Выбрать главу

Доня прижимала ладонью трепетавшее сердце, озиралась на окна. Но безмолвие степной ночи было нерушимо, плотно давило избы, снега — и хоть бы какой-нибудь скрип, хоть бы одна блудящая фигура полуночного гуляки на свежести снегов!

Не раз Доня распахивала на груди шубу, вдыхала до колкости холодный воздух глубоко-глубоко. Ей представлялось: лежит она на постели, голова ее покоится на бугристой высоте подушек… рядом вишнево-смоляным отеком колышется пламя свечки… около ее ног сидит Петр… Он гладит ее высохшие белые пальцы и говорит, смотря в лицо большими, наполненными жалостью глазами, говорит сладкие-пресладкие слова, от которых кипит в сердце слезовая тоска о нем, о минувших радостях, о прогорающей жизни…

Стряхнув очарование, Доня скучнела и шла в избу — опять вертеться на надоевшей, как чесотка, постели, мерять одеревеневшими веками бесконечное шествие избяной темноты.

Уход Петра был ее поражением. Она ловила на себе злорадно-усмешливые взгляды Веры; Корней стал с ней откровенно груб и задирист, отмщая ей прошлое великанство и угрозы. Даже старик, вспоминая былые обиды, ехидно подсмеивался над ней, и в глазах его с отеклыми веками появлялись плотоядные огоньки.
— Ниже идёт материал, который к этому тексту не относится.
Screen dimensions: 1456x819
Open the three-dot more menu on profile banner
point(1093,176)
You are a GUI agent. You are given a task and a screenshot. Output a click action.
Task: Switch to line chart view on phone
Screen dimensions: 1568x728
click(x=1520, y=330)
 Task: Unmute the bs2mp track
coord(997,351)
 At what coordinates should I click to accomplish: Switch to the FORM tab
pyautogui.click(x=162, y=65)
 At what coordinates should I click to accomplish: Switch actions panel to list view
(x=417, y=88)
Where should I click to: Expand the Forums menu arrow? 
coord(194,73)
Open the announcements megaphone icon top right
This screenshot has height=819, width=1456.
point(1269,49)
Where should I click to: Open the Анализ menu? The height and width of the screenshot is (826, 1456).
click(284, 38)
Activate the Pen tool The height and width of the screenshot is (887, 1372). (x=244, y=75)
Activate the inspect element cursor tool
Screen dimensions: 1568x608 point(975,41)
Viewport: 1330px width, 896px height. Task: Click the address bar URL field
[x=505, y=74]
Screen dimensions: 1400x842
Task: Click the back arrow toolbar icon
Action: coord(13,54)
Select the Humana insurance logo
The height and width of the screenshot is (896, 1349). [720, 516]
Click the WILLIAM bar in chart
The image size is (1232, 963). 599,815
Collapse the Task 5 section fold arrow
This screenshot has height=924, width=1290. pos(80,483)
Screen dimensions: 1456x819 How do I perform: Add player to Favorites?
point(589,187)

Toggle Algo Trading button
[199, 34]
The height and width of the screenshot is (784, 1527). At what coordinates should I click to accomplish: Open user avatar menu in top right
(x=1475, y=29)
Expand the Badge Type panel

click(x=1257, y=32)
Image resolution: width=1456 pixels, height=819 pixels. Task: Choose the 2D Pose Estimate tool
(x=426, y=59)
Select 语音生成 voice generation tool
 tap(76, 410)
— Что это, Авдотья? Воду, что ль, по ночам на тебе возят? Как цвела по все время, а тут и сдалась. С какой бы причины? Ты не злись, а то сами догадаемся…

Отмалчиваться было тяжело.

Когда Доня увидела Петра со Стешей у колодца, она готова была броситься на глазах у всех Двориков к колодцу, отпихнуть Стешу и встать перед Петром: «На, бери, режь меня, но не отталкивай, мука моя горькая!» Но она знала, что Петр горяч в злобе и не простит ей этой выходки. Поэтому она, делая вид, что занята каляно-смерзшимися рубахами, стояла на крыльце до тех пор, пока Петр не скрылся в сенях Лисы. И хоть бы один глядок!

В эту ночь она впервые плакала, в слезах ткнулась в мокрую подушку и уснула коротким облегчающим сном: страдания становились привычными, и сердце покорно притихло.

Угроза Петра перетряхнуть дом Борзых сначала не вызвала в ней злобы. И лишь потом Доня по-настоящему оценила его слова: из амбаров выгружали хлеб, а старик два дня сидел, обнявшись с сундуком, не решаясь собственными руками отдавать «свою кровь этому сорванцу».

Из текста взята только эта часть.